During the Second World War, he served first in the Royal Ordnance Factories and then in the Royal Electrical and Mechanical Engineers in France and Germany. During this period, he made contacts with the emerging German Communist Party and helped to run a Communist cell in the army education centre at Lubeck. In 1947 he and Leslie Cannon represented the ETU at the World Federation of Democratic Youth Festival.
A member of the Party's national electrical advisory from 1949, he was first elected to the ETU Executive in 1958, shortly after which he was to leave the Party. He became intimately and notoriously involved with ferocious anti-communism thereafter. He supported the anti-communist candidate for the general secretaryship of the ETU, Jock Byrne, who was found by a High Court judgement to have been the genuine winner of a hard-fought election.

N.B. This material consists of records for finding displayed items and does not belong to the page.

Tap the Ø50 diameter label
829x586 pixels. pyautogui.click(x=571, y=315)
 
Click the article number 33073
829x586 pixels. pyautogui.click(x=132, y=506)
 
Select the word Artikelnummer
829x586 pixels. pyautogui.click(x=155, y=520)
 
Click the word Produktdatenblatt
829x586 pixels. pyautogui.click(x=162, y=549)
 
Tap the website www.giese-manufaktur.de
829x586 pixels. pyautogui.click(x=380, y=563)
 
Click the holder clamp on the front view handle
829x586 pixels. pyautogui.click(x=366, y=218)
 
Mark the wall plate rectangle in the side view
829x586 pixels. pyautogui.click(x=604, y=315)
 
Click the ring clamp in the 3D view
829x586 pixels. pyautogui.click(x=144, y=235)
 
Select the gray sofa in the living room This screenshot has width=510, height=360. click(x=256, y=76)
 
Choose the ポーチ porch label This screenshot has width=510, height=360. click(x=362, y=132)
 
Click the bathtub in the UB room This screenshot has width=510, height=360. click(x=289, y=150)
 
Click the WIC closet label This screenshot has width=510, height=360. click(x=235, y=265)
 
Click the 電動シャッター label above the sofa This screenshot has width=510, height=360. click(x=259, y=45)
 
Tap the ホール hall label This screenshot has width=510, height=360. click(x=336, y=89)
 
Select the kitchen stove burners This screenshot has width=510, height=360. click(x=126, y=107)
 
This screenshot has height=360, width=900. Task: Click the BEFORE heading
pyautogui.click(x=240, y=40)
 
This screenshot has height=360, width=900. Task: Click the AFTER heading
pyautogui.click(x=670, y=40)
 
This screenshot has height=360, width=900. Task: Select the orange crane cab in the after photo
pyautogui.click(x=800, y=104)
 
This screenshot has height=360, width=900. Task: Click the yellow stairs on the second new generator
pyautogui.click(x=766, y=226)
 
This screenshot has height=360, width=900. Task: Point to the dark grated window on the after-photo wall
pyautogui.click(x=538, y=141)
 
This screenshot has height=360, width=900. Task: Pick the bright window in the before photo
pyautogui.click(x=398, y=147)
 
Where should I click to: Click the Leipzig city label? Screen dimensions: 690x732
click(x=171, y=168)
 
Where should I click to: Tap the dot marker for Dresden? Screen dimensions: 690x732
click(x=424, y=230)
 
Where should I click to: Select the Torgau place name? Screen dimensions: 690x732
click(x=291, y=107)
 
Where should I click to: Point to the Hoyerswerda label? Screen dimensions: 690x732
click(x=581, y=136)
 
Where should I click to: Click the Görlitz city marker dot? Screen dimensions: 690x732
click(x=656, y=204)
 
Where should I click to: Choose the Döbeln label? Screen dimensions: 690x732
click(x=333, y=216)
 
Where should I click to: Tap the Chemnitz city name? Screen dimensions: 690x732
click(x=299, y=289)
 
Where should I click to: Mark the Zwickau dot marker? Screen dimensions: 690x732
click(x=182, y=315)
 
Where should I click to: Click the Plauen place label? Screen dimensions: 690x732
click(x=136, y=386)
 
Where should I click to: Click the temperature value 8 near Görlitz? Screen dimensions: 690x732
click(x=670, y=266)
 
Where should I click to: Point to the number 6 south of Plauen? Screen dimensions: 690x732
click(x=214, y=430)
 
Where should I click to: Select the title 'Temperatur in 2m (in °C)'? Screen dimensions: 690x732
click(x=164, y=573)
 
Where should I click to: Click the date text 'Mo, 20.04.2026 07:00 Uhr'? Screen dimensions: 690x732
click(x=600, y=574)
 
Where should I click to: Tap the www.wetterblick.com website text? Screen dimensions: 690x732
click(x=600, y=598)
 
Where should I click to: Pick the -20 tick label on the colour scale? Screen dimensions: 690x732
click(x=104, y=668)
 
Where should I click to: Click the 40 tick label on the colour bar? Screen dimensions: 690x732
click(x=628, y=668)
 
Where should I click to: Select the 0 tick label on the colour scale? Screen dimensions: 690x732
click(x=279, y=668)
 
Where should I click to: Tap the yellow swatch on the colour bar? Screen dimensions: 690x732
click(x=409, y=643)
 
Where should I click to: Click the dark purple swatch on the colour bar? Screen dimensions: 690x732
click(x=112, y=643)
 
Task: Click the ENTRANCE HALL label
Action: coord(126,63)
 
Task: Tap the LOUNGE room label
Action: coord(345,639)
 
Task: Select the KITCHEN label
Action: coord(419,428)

Chapple succeeded Byrne as general secretary in 1966. In 1968 the ETU merged with the Plumbers' Trade Union to form the Electrical, Electronic, Telecommunication and Plumbing Union (EEPTU). In 1970, the posts of president and general secretary were combined on the death of Leslie Cannon and the new powerful position held by Chapple who exercised an iron grip over his union, which increasingly became a hostile force in the labour movement. Chapple even personally broke with Labour to support the Social Democratic Party (SDP), formed in 1981. He retired as general secretary of EETPU in 1984, when he was appointed to the House of Lords as Lord Chapple of Hoxton and died at the age of 83, on 19th October 2004.